+++ Page excerpt
Yeah, we still view those range of options the same as we've discussed publicly over the last 6 to 12 months. I think the two investments we talked about on the call in Saudi and the water very typical of the things that are attractive to us. That leverage -- kind of a combination of having good distribution geographically across the shales as well as internationally and building both the completion fluids in water transfer businesses. So from a reinvestment that's probably going to be the area we focused the most on, as well as Compressco which we state as a huge goal of our team.

The ability to do that given that we're still confident of the $80 million, a couple of things, we still want to get the Maritech stuff behind us. That's been pushed back in effectively two quarters, because of weather and a couple of challenges we have there. So we're going to be in conservative folks, we want to make sure we've got line of sight to the finish line on that. But other than a little bit of the timing associated with that, the full range of options and reinvesting in those high-growth businesses, what we look at.

Elijio Serrano

And Jim, I would add that on all the options that you've mentioned we've done our homework, we've done the math of each of those alternatives, we've studied the pros and cons, the mechanisms that we would go through if were to go down any of those paths. But clearly we don't want to spend any significant amount, until we know that we're on track toward achieving that $80 million.

Jim Rollyson - Raymond James & Associates

Makes perfect sense. And just as a follow-up maybe, you've been kind of rationalizing some things and adding to others, I think you've made it pretty clear where you want to add, are there other things once you get passed the decommissioning cycle, that other assets in that offshore business that might be rationalized or maybe, get any later thought to that?

Stuart Brightman

I think the team's done a great job the last couple of years in really identifying the core assets which ones we need for the future, shedding those that really -- we don't have any real synergy with. So I think we're there. I think the DB-1 we clearly didn't get the cash we had hoped a year ago. But the team -- that's not through lack of effort, marketing and focus by the team and at the end of the day, made a business decision to take what we thought the best alternative get it done, get it behind us, and that let's us really focus in on, all the other assets we have which we feel good about.

Jim Rollyson - Raymond James & Associates

Makes sense, thanks guys.

Operator

The next question comes from Jason Wrangler with Wunderlich Securities, please go ahead.

Jason Wrangler - Wunderlich Securities

Just wanted to make sure so, and I think you just cleared it up there, the $14 million or $15 million on the balance sheet that was assets held for sale, that was basically the DB-1 and between the cash received and then the write-off that's pretty much going to eliminate that going forward?

Stuart Brightman

Correct.

Jason Wrangler - Wunderlich Securities

Okay. And then just, the other thing I was just curious about is on -- Compressco and what you're seeing there between obviously gas prices, are you seeing through the EPA regulations coming in, maybe being a help as far as the wafer recovery units and do you see anything from a growth perspective there?

Stuart Brightman

I think that's going to be a positive for us as we go forward. I think we've already seen the wafer recovery market grow for us. The sales team has been very focused over the last couple of years, that's been a huge contributor of kind of a mix from gas and oil and getting us towards that 30% on the liquid side, so I think that regulatory trend is all positive for us as we go forward on Comperssco.
++++++
+++ Given information
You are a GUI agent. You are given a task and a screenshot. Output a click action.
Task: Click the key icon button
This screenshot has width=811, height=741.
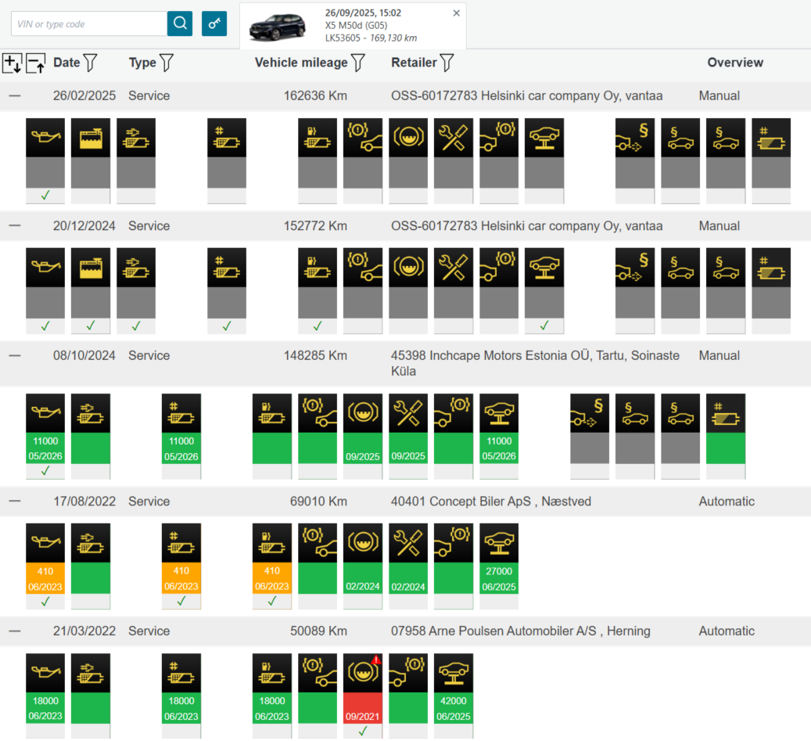tap(214, 23)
++++++
> _Jobs_:
1. In the earnings call transcript, what share on the liquid side is Compressco being moved toward?
2. Please retype a section of the earnings call transcript word for word, starting at the words "Makes perfect sense." and ending after "thought to that?".
3. Extend the earnings call transcript, picking up right after its final sentence.

> _The results_:
1. 30%

2.
Makes perfect sense. And just as a follow-up maybe, you've been kind of rationalizing some things and adding to others, I think you've made it pretty clear where you want to add, are there other things once you get passed the decommissioning cycle, that other assets in that offshore business that might be rationalized or maybe, get any later thought to that?

3.
Jason Wrangler - Wunderlich Securities

I appreciate, I'll turn it back.

Operator

The next question comes from Stephen Gengaro with Sterne Agee. Please go ahead.

Stephen Gengaro - Sterne Agee

Thank you, good morning, gentlemen. Two questions, the one on the guidance specifically when you look at the ranges of expectations, do you mind giving us a sense of what do you see and I guess this is particularly true, on the fluid side, but also on the production, testing in Compressco. What are the biggest variance as you see between the upper and lower ends of your ranges?

Stuart Brightman

Yeah, I'd say if you go through the fourth segment in some of the ranges we have, I mean I think fluids, it's a function of the -- across the range of -- the double digit growth in activity in deep water and the gulf of Mexico, the continued investment and executing the capital editions to the schedule we've outlined internally on the water. Integrating the two deals that we've already done and again the Saudi there's really not an execution or an integration piece. We've been in that business for a while but it's continuing to make certain that the water side in South Texas, we integrate, we're off to a great start there, and we get the growth in some of the upside and the other two geographies associated with that.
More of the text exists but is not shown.